The fierce lines of his face were dark, his skin weathered and roughened by sun and wind, making the startling blue-green of his eyes more intense. He had a brilliant blue headscarf still wrapped around his head, the ends of it stained by sand and sweat and dirt, the same stains marking the loose black Bedouin robes he wore too.
Her heart nearly stopped, the weight of relief and joy crushing it.
“You’re back,” she said, her voice breathless.
“What are you doing here?” It was more a demand than a question.
Slowly, Lily pushed herself out of the chair, gathering her strength. This was one fight she was not going to lose. “You left without saying goodbye. I thought that was rude.”
“You stayed a week in my palace, without my invitation or my permission, merely because you wanted me to say goodbye to you?”
“Dahar is supposed to be famous for its hospitality. I expected more from its sheikh.”
His blue eyes glittered dangerously in his dark face. “My purpose is not to meet your expectations, Ms. Harkness.”
“No. Apparently your purpose is to continually run off into the desert like a frightened boy.”
She put her hands on the desk, so he wouldn’t see them shake. “But if you think I’m going to let you keep doing that, you have another thing coming, Isma’il.”
Something passed over his face, a ripple in the cold, mask he wore. “You do not let me do anything. What you should have done is got back on that jet of yours and gone back to Sydney like you were told to do.”
“Ah yes. Because I always do what you tell me, don’t I?” Lily straightened. “You should know me better than that by now, Sheikh.”
He moved, so swiftly and silently she was barely conscious of the fact he’d done so before he’d crossed the room, rounded the desk, forcing her right back against the hard edge of it. “You should not be here, Lily,” he said harshly. “I told you before that I have nothing to give you.”

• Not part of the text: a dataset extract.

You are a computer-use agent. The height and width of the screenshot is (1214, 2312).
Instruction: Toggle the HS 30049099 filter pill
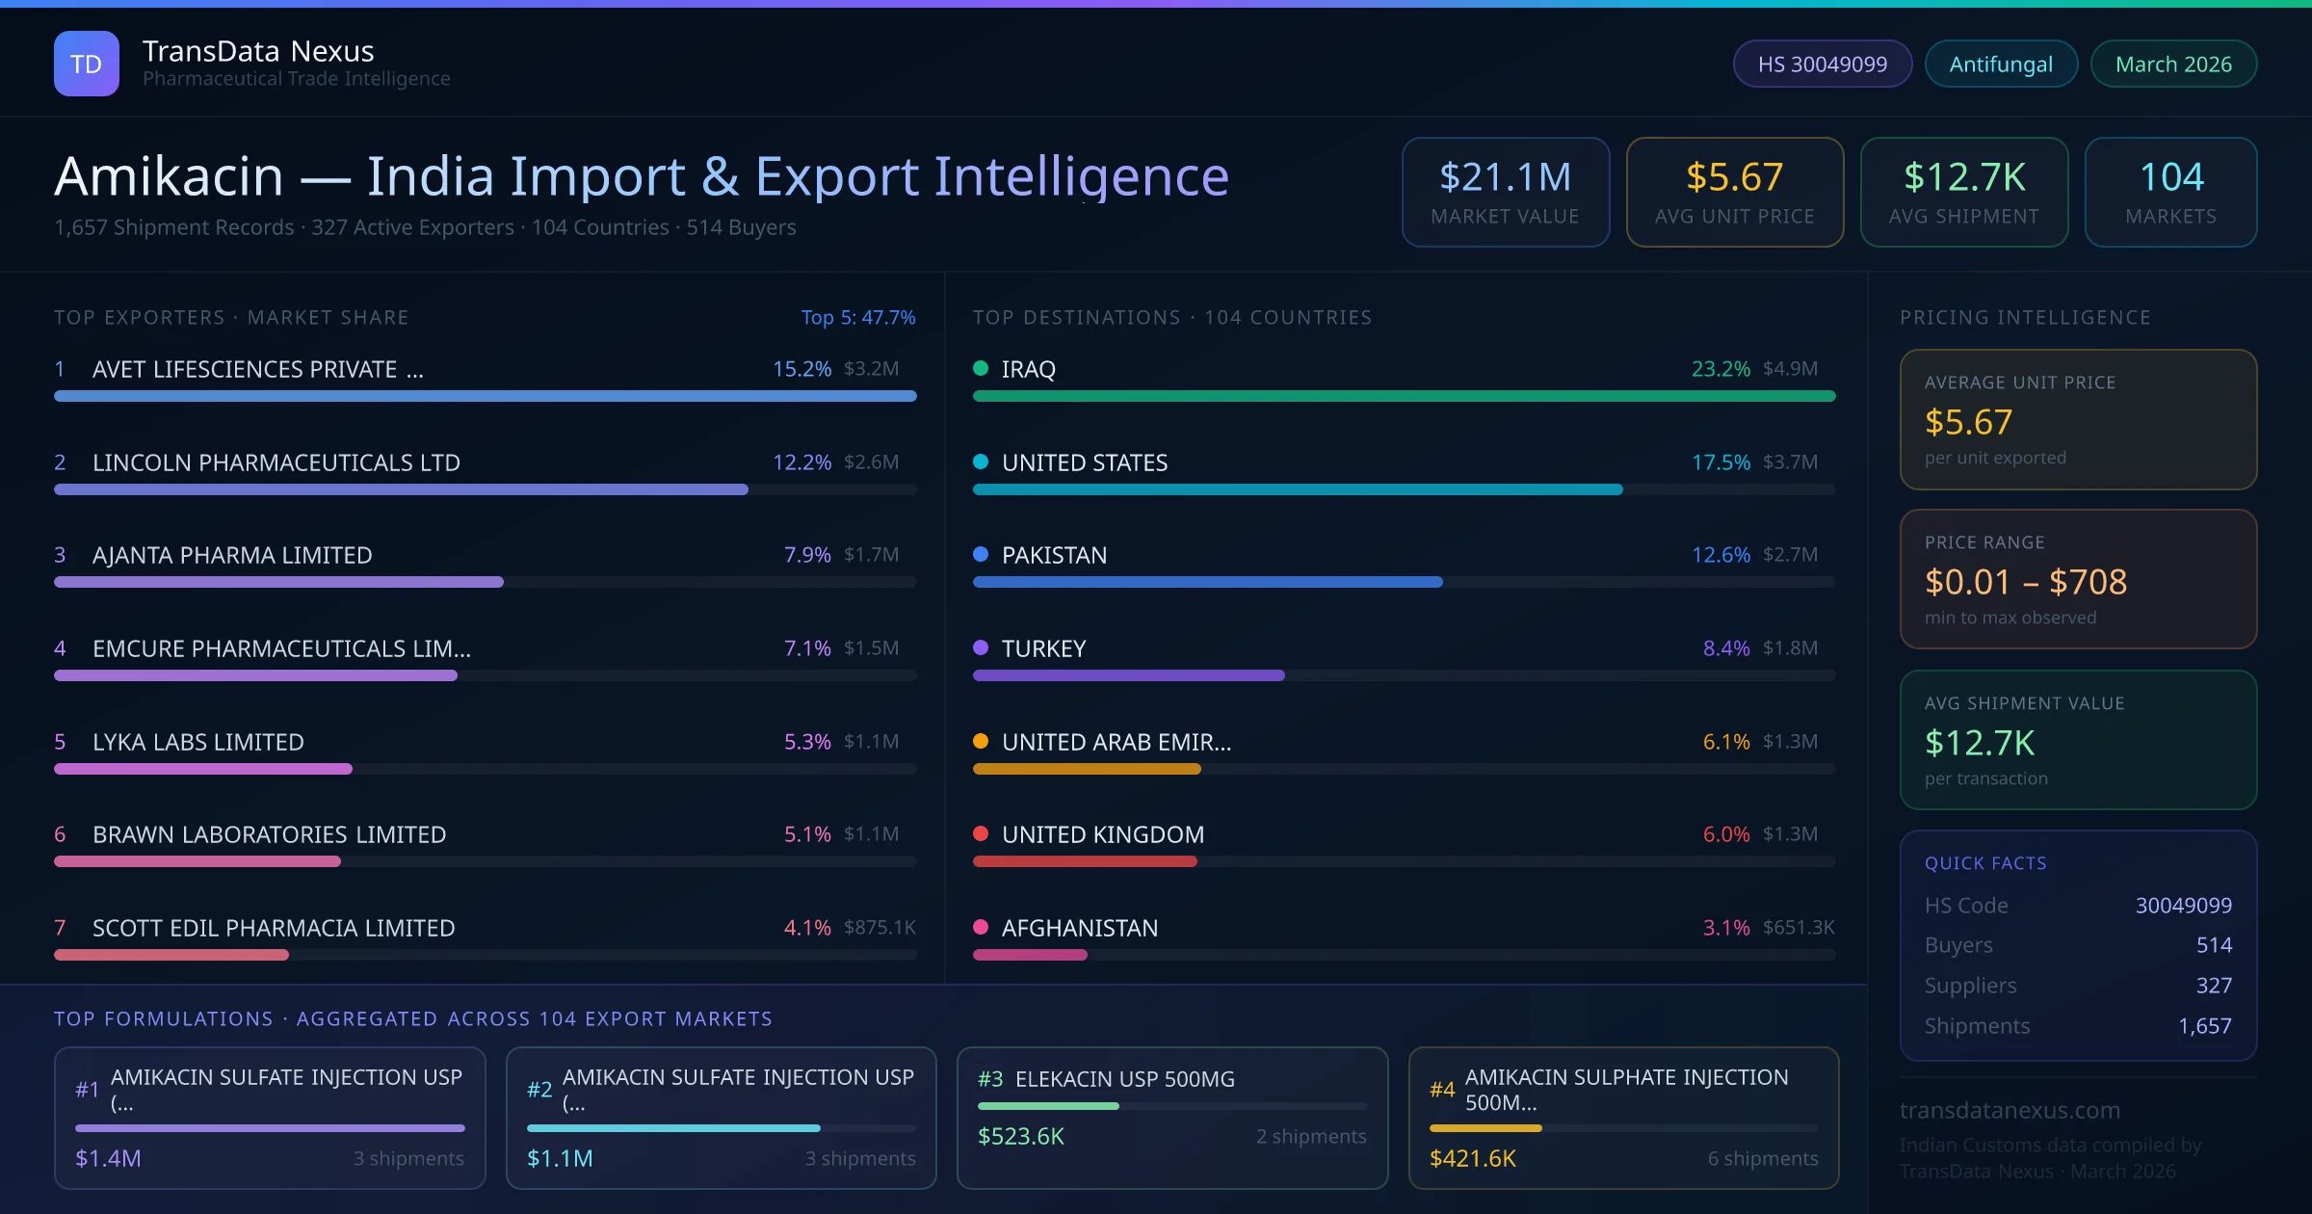tap(1821, 63)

The hot, dry smell of the desert was on him, underlain with the spicy, masculine scent that was all Isma’il. He looked brutal, uncivilized, a desert warrior, a stranger.
Lily looked up into his eyes. “Then, I’ll just have to stay here until you do. I’m not leaving, Isma’il. Don’t you see? I love you and I’m here to fight for you. And there’s nothing you can do that will stop me.”
Chapter Eleven
“Then you will have to stop loving me,” Isma’il said hoarsely, shock adding to the pressure of fury already spreading through him. Fury at her for being here where she should not. For reminding him of what a week in the heat of the desert hadn’t been able to erase—the need for her and the unrelenting knowledge that he could not have her.
Lily just looked him up and down, unflinching. “Don’t you dare tell me what I can and cannot feel.”
She was so close. The warmth of her, the scent of her, everything he’d been dreaming about for the past week. He came closer, unable to stop himself. Because he’d expected her to be long gone and she wasn’t. She was here. Right here with him.
A familiar heat lit in her dark eyes and he could feel her excitement at his anger, almost taste it in his mouth.